It’s been a year since Mt. Spokane quarterback Connor Marll buckled a chinstrap.
He, his teammates and the Greater Spokane League are feeling a coronavirus-induced void caused by the postponement of a 2020 football season.
Compounding Marll’s frustration was seeing his neighbors in Idaho conclude the state quarterfinals Saturday, a playoff round the Wildcats reached in November 2019.
They haven’t played since.
High school football in Washington has been pushed to the spring, and local restrictions are preventing several team-oriented activities.
“It’s been hard, especially being a senior,” Marll said. “It hurts not knowing what’s going to happen and the inconsistencies.”
Mead running back Caleb Shawen echoed Marll.
“It’s hard because we’re back in school, but we can’t go practice,” Shawen said. “But some other schools are back in school and practicing.”
But Idaho – much like Marll’s receivers in 7-on-7 competition on Saturday weekend – is open.
Over 100 players from Washington – mostly from the Spokane area, representing over a dozen schools – made the trek to Sandpoint on Saturday as part of the Cleats vs. Cancer High School Showcase at Barlow Stadium.

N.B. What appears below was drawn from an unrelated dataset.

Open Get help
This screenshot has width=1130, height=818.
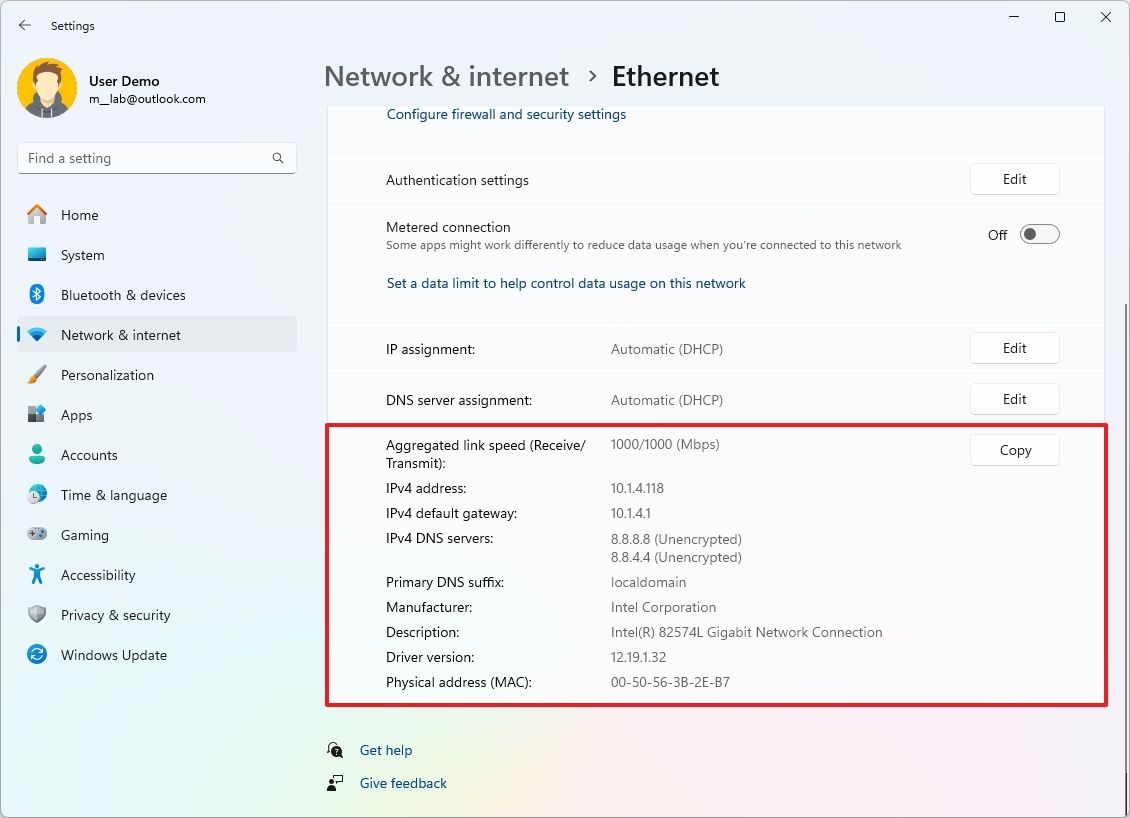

The event, spearheaded by former Washington State running back and current Pacific Lutheran running backs coach Derek Sparks, attracted some of Spokane County’s better players for combine drills, nonpadded 7-on-7 team competition and player evaluation.
Pink cancer awareness shirts and Cleats vs. Cancer masks were the day’s attire. Sparks, who concluded his WSU career in 1995 and authored the book “Lessons of the Game: The Untold Story of High School Football”, has a young daughter battling leukemia.
“It was Spokane’s time to shine, but we just took it Idaho,” said Sparks, who had a Cleats vs. Cancer event in Yakima two weeks ago. “It’s a little more flexible here.”
Sparks said he couldn’t get a facility for the event in Spokane, which is in Phase 2 of the state’s reopening plan. With COVID-19 shutting down spring player evaluations for college recruiters, Sparks wanted to give student-athletes the opportunity in the fall while helping raising money for a good cause, all while helping players get back to a semblance of team football.
North Central coach Sean Garvey reached out to Sandpoint to help host the event, Sparks said.
“It’s great to be out here playing and to finally see faces again,” said Shawen, who suffered a season-ending injury as a junior.
Several small-college recruiters were present, including coaches from Whitworth, College of Idaho, Pacific Lutheran and Eastern Oregon.
Toronto Argonauts quarterback and former Eastern Washington star Matt Nichols was one of several ex-EWU and ex-WSU standouts helping with player evaluation.
Matt Johnson, a former EWU safety drafted by the Dallas Cowboys in 2012, is now a defensive coordinator at Southridge High School in Kennewick, which also had players at the camp.
Former EWU receivers coach and ex-WSU receiver Jay Dumas – now the head coach at Davis High in Yakima – also brought players.
A team from Tigard, Oregon – a state that also postponed high school football – was also in attendance.
“Anytime you can come and compete, it’s great.” Marll said. “Especially when you haven’t been able to do it for about a year.”